Cervia
- Full name: Associazione Sportiva Dilettante Cervia 1920
- Nickname: I Cervi (The Bucks)
- Founded: 1920; 105 years ago
- Ground: Stadio Germano Todoli, Milano Marittima, Cervia, Italy
- Capacity: 1,600
- Chairman: Ughetto Cangini
- Manager: Davide Montanari
- League: Eccellenza
- 2023–24: Eccellenza Emilia-Romagna/D, 18th
| Home colours | Away colours |

= ASD Cervia 1920 =

Italian football club

Associazione Calcio Dilettante Cervia 1920 (formerly known also as Cervia Vodafone) is an Italian football club located in Cervia, Emilia-Romagna. Their colors are blue and yellow.

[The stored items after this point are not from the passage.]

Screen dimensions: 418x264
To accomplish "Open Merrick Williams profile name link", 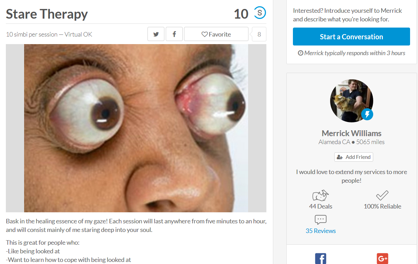I will point(351,133).
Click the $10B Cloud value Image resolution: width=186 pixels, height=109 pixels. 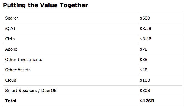[145, 80]
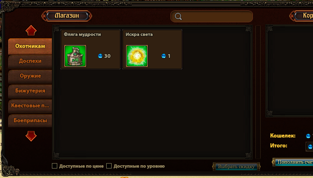
Task: Switch to the Оружие category tab
Action: pyautogui.click(x=30, y=76)
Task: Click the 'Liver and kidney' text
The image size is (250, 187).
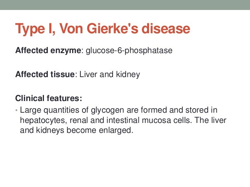Action: (110, 75)
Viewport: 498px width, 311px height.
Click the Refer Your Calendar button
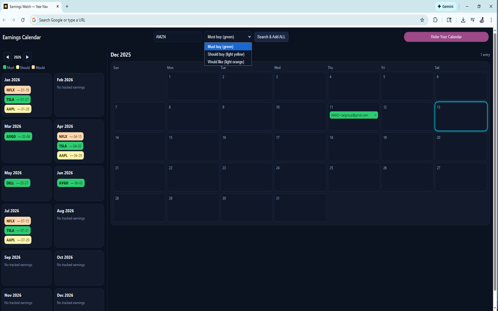(x=446, y=37)
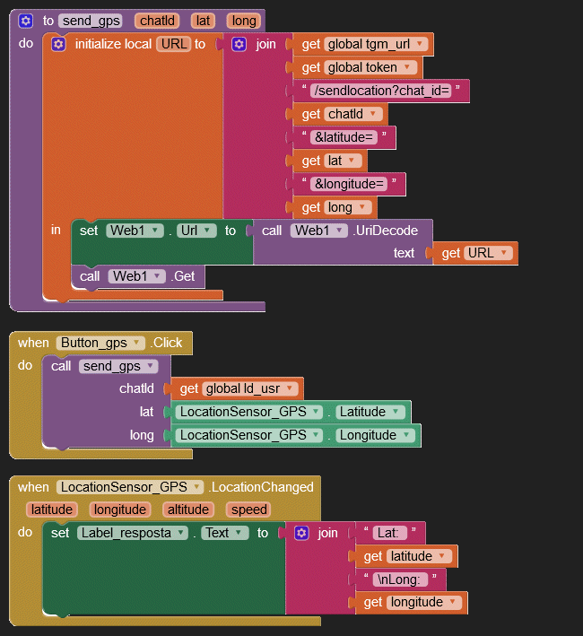Click the '&latitude=' text string
Image resolution: width=583 pixels, height=636 pixels.
click(344, 137)
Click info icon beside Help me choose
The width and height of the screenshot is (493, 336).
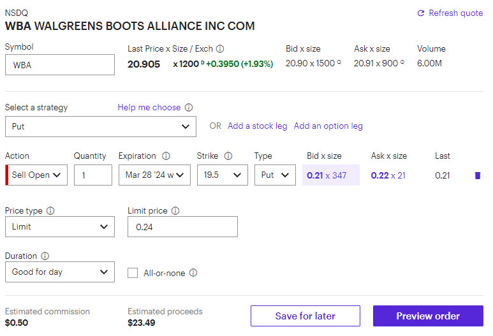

The team is known in Italy for having been the subject of a reality show on football, named Campioni, il Sogno and broadcast by national channel Italia 1, for their 2004–05 and 2005–06 campaigns. The team, who won Eccellenza in 2004–05 and unsuccessfully played the promotion playoff the following season, was coached by former Italian international and 1982 World Champion Francesco Graziani during this time. Cervia also played in the 2006–07 Coppa Italia, being defeated 6–0 at the first round by Serie A team Ascoli. Following the closure of the reality show, Cervia did not manage to save from relegation in their second Serie D campaign, and were relegated at the end of the season. They will play Eccellenza in 2007–08.